WHAT THE EXERCISE ASKS: Your response is a verbatim copy of the listing, stripped of its images.

━━━━━━━━━━

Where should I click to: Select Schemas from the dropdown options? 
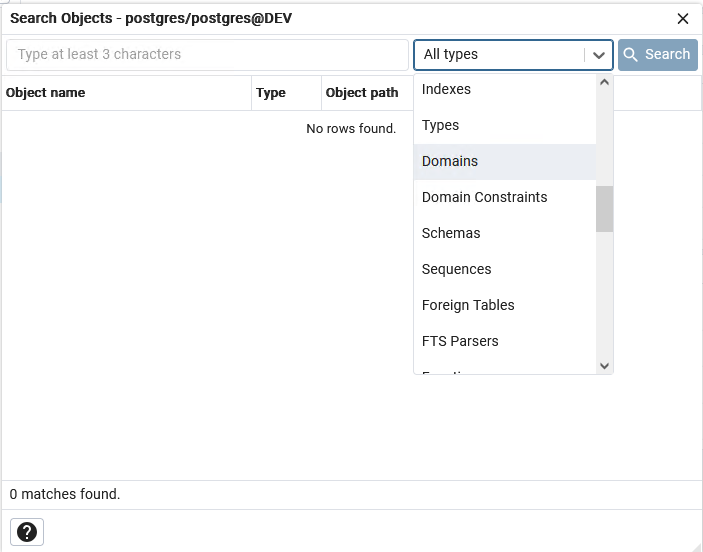click(451, 233)
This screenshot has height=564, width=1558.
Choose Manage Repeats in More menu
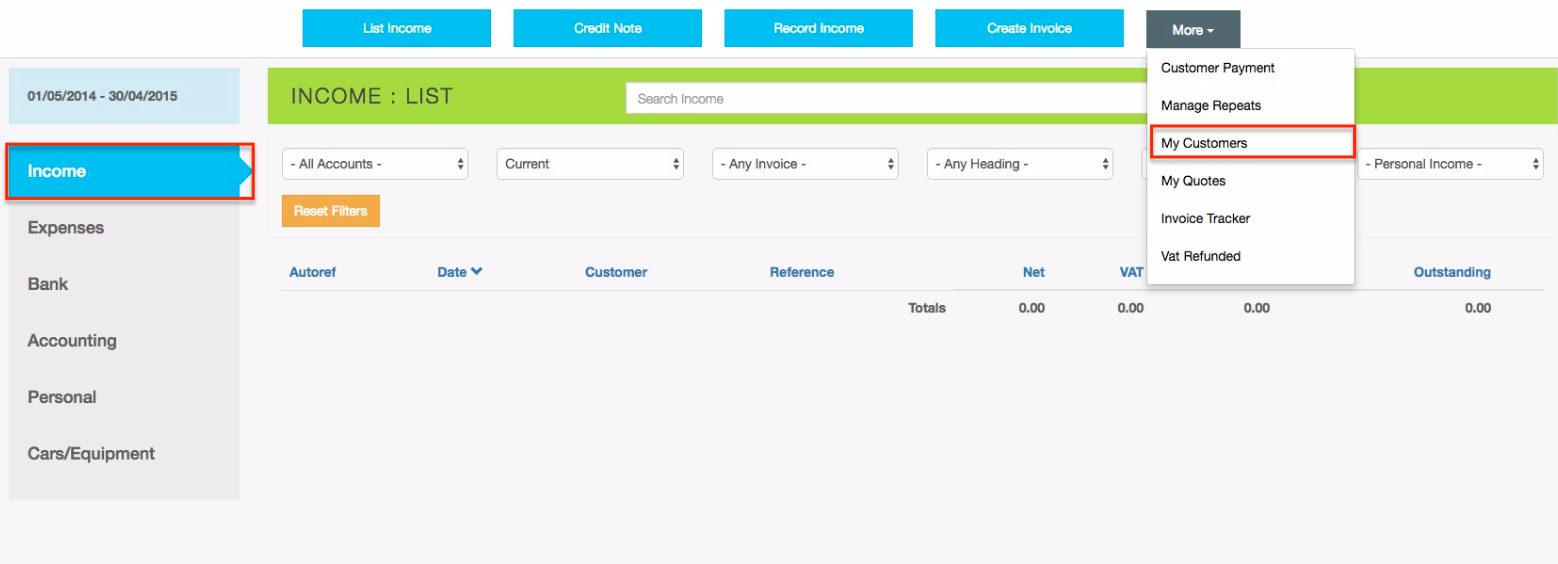point(1210,106)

━━━━━━━━━━

EXERCISE SOLUTION:
Where should I click to: Select Schemas from the dropdown options? 
click(451, 233)
This screenshot has height=564, width=1558.
Choose Manage Repeats in More menu
point(1210,106)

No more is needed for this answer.